- [Instructions to follow]:
Continue the problem statement about connecting a forest by adding edges, picking up right after its last sentence.

- [Source text]:

Time limit : 2sec / Memory limit : 256MB

Score : 600 points

Problem Statement

You are given a forest with N vertices and M edges. The vertices are numbered 0 through N−1. The edges are given in the format (xi,yi), which means that Vertex xi and yi are connected by an edge.

Each vertex i has a value ai. You want to add edges in the given forest so that the forest becomes connected. To add an edge, you choose two different vertices i and j, then span an edge between i and j. This operation costs ai+aj dollars, and afterward neither Vertex i nor j can be selected again.

- [Collected material]:
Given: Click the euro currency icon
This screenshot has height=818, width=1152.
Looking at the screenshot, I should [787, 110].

- [Reply]:
Find the minimum total cost required to make the forest connected, or print Impossible if it is impossible.

Constraints

1≤N≤100,000
0≤M≤N−1
1≤ai≤109
0≤xi,yi≤N−1
The given graph is a forest.
All input values are integers.

Input

Input is given from Standard Input in the following format:

N M
a0 a1 .. aN−1
x1 y1
x2 y2
:
xM yM

Output

Print the minimum total cost required to make the forest connected, or print Impossible if it is impossible.

Sample Input 1

Copy

7 5
1 2 3 4 5 6 7
3 0
4 0
1 2
1 3
5 6

Sample Output 1

Copy

If we connect vertices 0 and 5, the graph becomes connected, for the cost of 1+6=7 dollars.

Sample Input 2

Copy

5 0
3 1 4 1 5

Sample Output 2

Copy

Impossible

We can't make the graph connected.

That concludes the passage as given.